Skeleton Key(114)
“Maybe they wouldn’t let me leave,” Annabel said. “Maybe I’m a suspect.”
“Oh, surely not, sweetie. You couldn’t be a suspect. What an absurd idea. Nobody would think that for a minute.”
“That Mr. Demarkian thought it.”
“What?”
“Mr. Demarkian. The detective. He thinks I’m a suspect. I talked to him today. I don’t see how you can blame him. I was Kayla’s friend. I was right there where Margaret Anson was—was—” Annabel took a deep breath. “Dead,” she finished.
“I don’t see what your being Kayla’s friend has to do with it. And as for Margaret Anson, well, let’s face it. If that Mr. Demarkian is making a list of people who hated her enough to kill her, it would look like the Manhattan phone directory.”
“I want a cup of tea,” Annabel said.
What Annabel really wanted was a cup of tea with another shot of that Johnny Walker Black in it, but she wasn’t going to ask for it. For all her fake IDs and raids on bars for St. Pauli Girl Light, she really neither liked nor approved of alcohol. She didn’t really like the way people got when they drank, and she especially didn’t like the way so many of the people she knew seemed to be unable to go a day without drinking. Even people her own age. There had been girls at boarding school who had kept flasks in their underwear, so that they’d be able to take nips off them every once in a while during the day. Annabel knew everything there was to know about buying liquor in secret in small towns near fancy schools, about getting the liquor back into the dorm without being seen, about drinking without getting caught at drinking. It came with the territory.

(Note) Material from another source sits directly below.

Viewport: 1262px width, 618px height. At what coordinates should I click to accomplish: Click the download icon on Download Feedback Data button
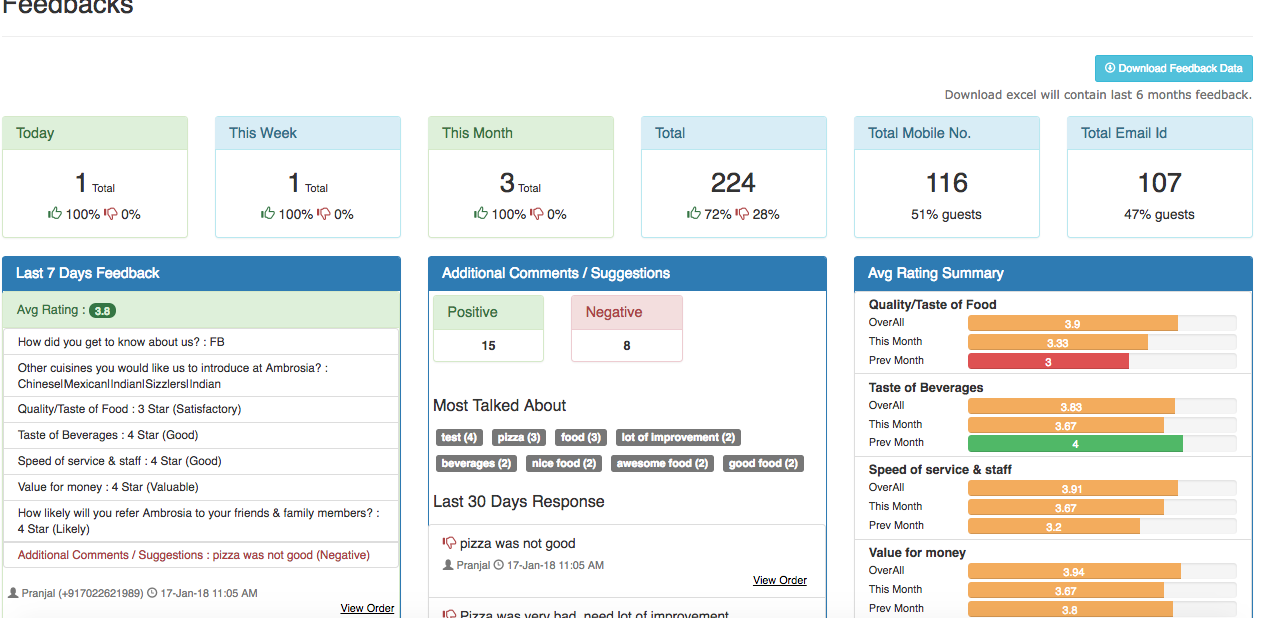[x=1109, y=68]
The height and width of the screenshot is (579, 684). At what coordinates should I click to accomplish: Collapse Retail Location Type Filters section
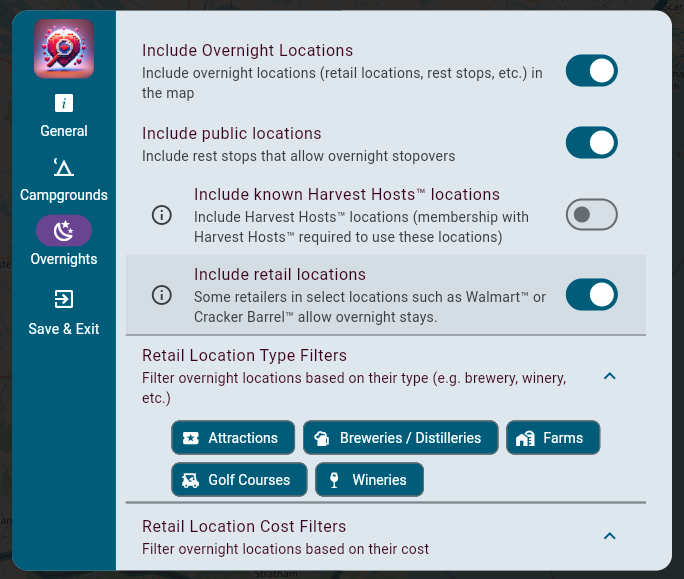[610, 376]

Jennifer came bustling over with a cup of tea. Annabel hadn’t even heard the kettle whistle.
“Listen,” Jennifer said. “Even if they do have to think of you as a suspect, because police procedure is police procedure, you know. I understand how it is. Even if they have to do that, you could still come in and spend the fall in the city with me. You could go shopping. You could go to the theater. There would be something for you to do there. Unlike here. Where you’re stuck. So to speak.”
“I wanted to call Tommy about the car,” Annabel said.
“The car?”
“The night Kayla died. I was out with Tommy Haggerty. He got drunk as a skunk and I left him in the bar and drove his car back here so that I could get home. It was parked in our driveway all that morning, Mother, for God’s sake. It was fire engine red.”
“Well,” Jennifer said, “as long as you don’t drive with anybody who’s drunk. That’s all I ask. Just stay sober yourself or have a designated driver.”
“Yes, I know. But the thing is, I don’t drive all that well in any case, and I clipped a mailbox. So the paint got scraped on the front near the headlights on the passenger’s side. And I’ve been wondering if I should offer to pay for the repairs, you know, or if the fact that he made a mess of himself and forced me to find my own way home should be enough in the way of payment. And I still don’t know what to do. But I’ve got to do it.”
“Now?”
“No,” Annabel said, feeling confused again. “No, I guess not. I don’t know. I was just thinking about it.”
“I think you’re in shock,” Jennifer said firmly. “You should put something serious in that tea. Enough honey to make it thick, that would work. Let me get you some honey.”
“I don’t like honey.”
“I know you like to watch your weight, Annabel, but this is no time for it, trust me. This is a time to take care of yourself. I wish I had some chocolate in the house.”
“What were you like, when you were my age?” Annabel asked. “Were you like you are now? Were you different?”
Jennifer stopped in the doorway. It was a dramatic pause, but it was in character. The rest of the Litchfield County ladies would pause like this, too. We look a lot alike, Annabel thought, and then wondered why she’d thought it. Most of the time she believed that she looked nothing like her mother at all.
“What an odd question,” Jennifer said. “Of course I must have been different. I was much younger then. Let me get you that honey.”
When people died, their faces froze in place. They stared into the future and saw nothing. You could see it in their eyes. Someday, her own eyes would stare into the future like that and it would all be over.
Annabel Crawford had a terrible, gnawing feeling that she ought to do something about this, now, that she ought to change herself in some way so that this wouldn’t happen. If she wasn’t careful, she would turn into her mother. If she wasn’t even more careful than that, she would end up dead. The need to act was so intense and so immediate, she nearly leapt to her feet and ran around the room. Then she thought that that was not what was wanted of her, that there was something else out there that was up to her and needed to be done.